Chest Xray once a yr.....that's all we get after tx.

I just had a PET at 3 months post, I will have a CT at 6 months and 9 months and POSSIBLY a PET at 12 months.  Then a CT at 6 months and 12 months the following year.  After that I didn't ask.  My doc said the radiation from the CT is not a big deal but the radiation from a PET is a big deal.

Joe

jcortney said:

Here's my schedule as I know it

I just had a PET at 3 months post, I will have a CT at 6 months and 9 months and POSSIBLY a PET at 12 months.  Then a CT at 6 months and 12 months the following year.  After that I didn't ask.  My doc said the radiation from the CT is not a big deal but the radiation from a PET is a big deal.

Joe

 

After that I didn't ask.

no need to ask after 2nd year out. If you look at charts, about at the two year mark there is a very near flat curve showing recurrence falling to near zero and thus morbity flats out here too.

CivilMatt said:

just a thought

Cris,

I really don’t know what will happen (scan wise).  At 1-year post when the ENT thought he felt something he ordered a CT w/contrast faster than I could say “what”. If the ENT sees no evil and feels no evil I guess I’ll have to live with that. 

You hear such conflicting information about scans, radiation, early detection, lumps, bumps , shrinkage, hot spots, does this cancer ever end.

If your condition warrants a scan, you will probably get one, if not then what.  Do we have a word like “scanxiety” for  “no scan” angst?  I am afraid to use the word “cured” because just as soon as I do I’ll reap some type of reprisal for some past transgression.

Stay happy,

Matt

Scanless in Michigan...

Dohhhh, so they think that a few more scans might cause secondary cancer after blasting you with 7, 000 Grays...seems logical to me... Like mentioned, if they think somethings going on, I'm sure you'll get one.

JG

I had a CAT contrast at three months, ENT visits monthly for one year and another CAT (not sure if contrast or not) at 9 months.  I had a unknown primary which might chance things.  Not sure about that, but I will ask.  Limiting the radiation makes sense, but then so do scans.  Will go with what my docs recomend, but will ask some more questions.

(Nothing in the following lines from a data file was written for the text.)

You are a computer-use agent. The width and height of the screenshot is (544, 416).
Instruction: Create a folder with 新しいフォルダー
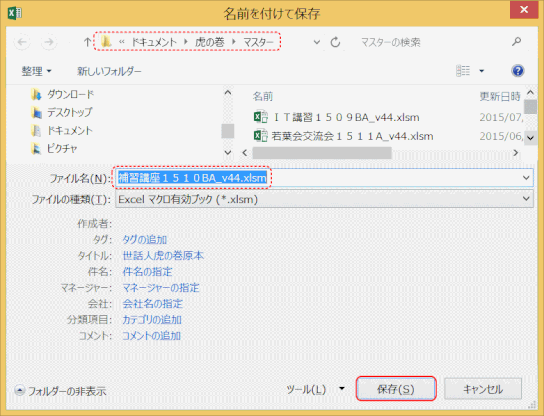click(x=109, y=71)
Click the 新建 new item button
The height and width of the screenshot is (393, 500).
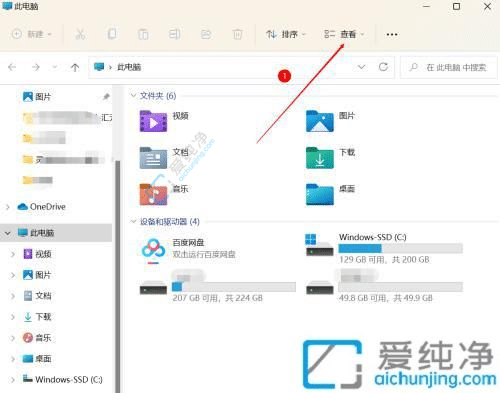click(x=32, y=34)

Boy I've heard the spectrum with this.  Does it matter the type of dx a person has, or the type of tx's ?  I've had more than my share of PETS/CTS, MRI'S, and x-rays I should be glowing in the dark.  Maybe it depends on where you're at.....NED, or stable disease.  Laughable....whats the difference.  I have another CT in a week, on the lungs.   Keep asking, and I'm praying that it means an all clear for life !  Hugs sent !   Katie

phrannie51 said:

I don't know exactly what

they have planned for me....I do know it's not a PET, tho.  If there is a nine month scan, I'm missing it right now ...My ENT told me he'd see a reoccurance before a scan would, so that's made me feel pretty safe, since I go every month....soon to be every 2 months. 

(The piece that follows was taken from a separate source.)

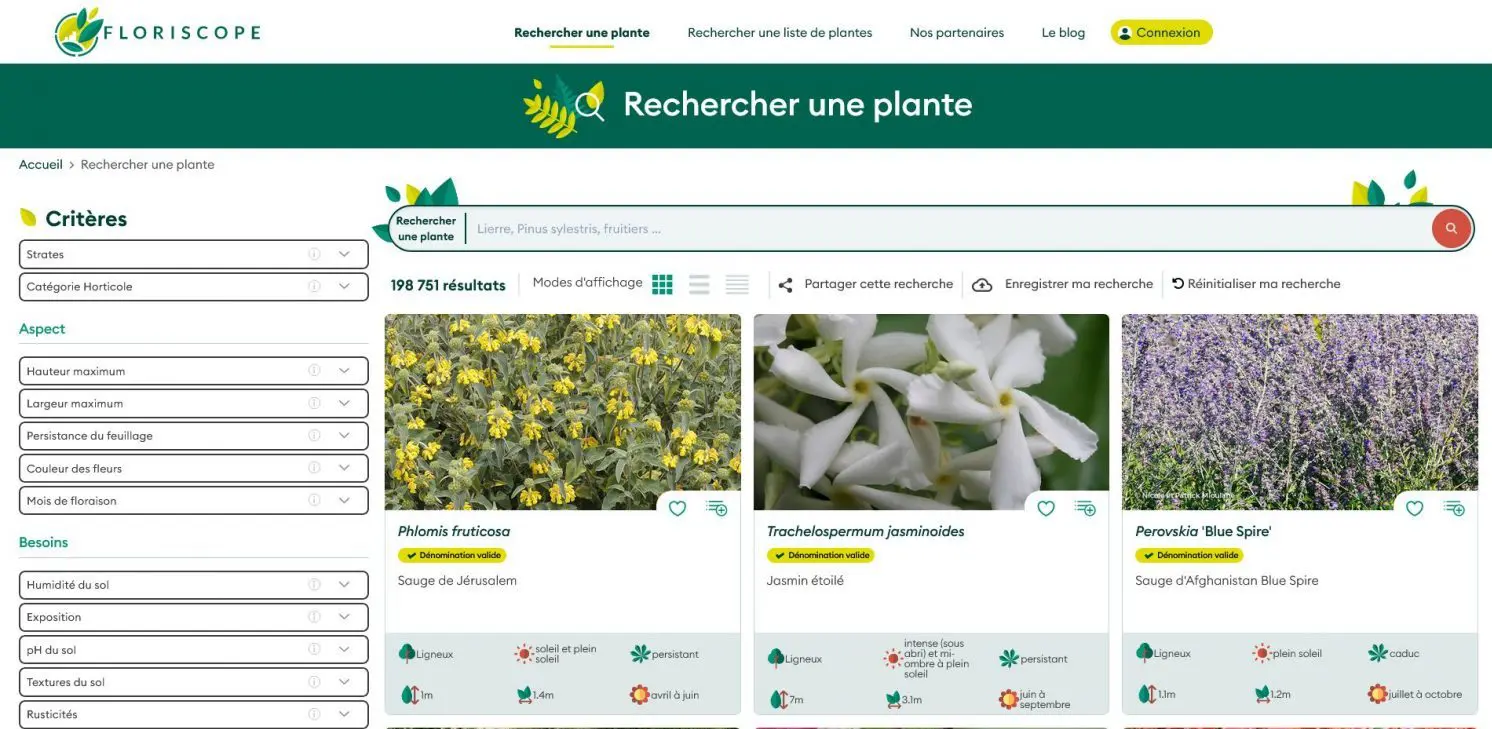Click the share icon for Partager cette recherche
This screenshot has height=729, width=1492.
tap(786, 285)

I kinda get the feeling that the new protocols are basically ramping up for Obamacare....making them fit to a cheaper version of what has been used in the past.  I mean they've totally thrown out everything about mammagrams, pelvics etc, that used to be a yearly thing, and now they're saying "oh no, you only need to check things out every 2 to 5 years"....therefore, all the scans that were required in the past are now going to become passe. 

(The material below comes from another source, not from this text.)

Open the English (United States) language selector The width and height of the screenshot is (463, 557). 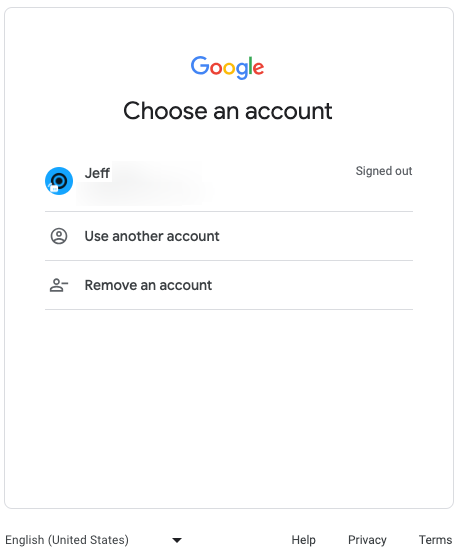pos(94,540)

As long as they let me keep going to the ENT, tho...I'll feel reasonably safe.

p

Like Phrannie says, the ENT is the key....

If you see him/her regularly, communicate all things, he/she is your best line of defense...

My ENT insists that he is the "all knowing", LOL... He is my lead medical professional..., and he is quick to let me know, if I forget, LOL.

But he says all of those scans, ect..., are merely tools at helping him make better decisions, but he is the first line of defense.

He is one of those hands on, touchy feely, and of course probe masters. He will know if something is going on, and I'm pretty comfortable with that.

He also is not a big fan of un-needed or a lot of additional scans, the secondary radiation thing, and also costs.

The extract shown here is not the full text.